Un accidente automovilístico puede provocar diversas lesiones. Muchas de estas lesiones —como los cortes— se notan de inmediato. Lamentablemente, otras lesiones pueden estar ocultas en el interior del cuerpo, y es posible que los síntomas no aparezcan hasta algún tiempo después de la colisión. La hemorragia interna es una lesión que puede pasar desapercibida inmediatamente después de un accidente.
¿Qué puede provocar una hemorragia interna?
En caso de accidente, una variedad de lesiones puede provocar una hemorragia interna. Si un objeto extraño penetra en el cuerpo, puede cortar los vasos sanguíneos de la zona afectada. Si el cuerpo choca contra algo en un accidente, esa presión también puede dañar los vasos sanguíneos. También puede producirse una hemorragia interna si una fractura ósea no se trata y daña la zona circundante.
¿Qué síntomas pueden indicar una hemorragia interna?

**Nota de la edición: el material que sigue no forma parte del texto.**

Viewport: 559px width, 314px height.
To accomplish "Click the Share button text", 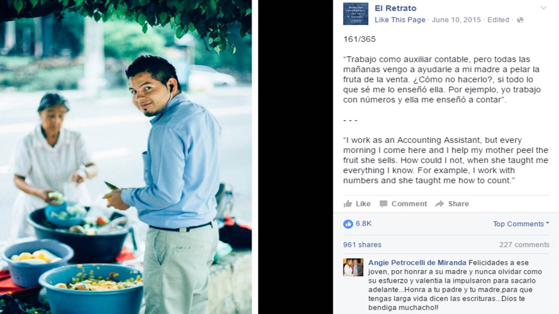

Aunque algunas personas pueden restarle importancia a los moretones tras un accidente, un moretón podría ser solo el comienzo de la muchos síntomas diferentes que experimentan. Estos síntomas pueden variar según la zona de la lesión, ya que las lesiones cerebrales provocan síntomas distintos a los de una hemorragia abdominal. Las personas lesionadas deben estar atentas a:
- Mareos o sensación de aturdimiento
- Fatiga o agotamiento
- Presión arterial baja
- Hematomas oscuros y dolorosos
- Hinchazón o sensación de opresión
- Dolor que empeora con el tiempo
- En caso de hemorragia cerebral, dolores de cabeza, convulsiones o pérdida del conocimiento
Si presenta estos síntomas, es recomendable que busque asistencia médica. Una hemorragia interna puede requerir una intervención quirúrgica para su tratamiento y podría agravarse si no se atiende. Un médico puede ayudar a las personas lesionadas a comprender la gravedad de sus lesiones y a recibir el tratamiento necesario para su recuperación. Las personas lesionadas también pueden considerar sus opciones de indemnización para cubrir los costos de dicho tratamiento.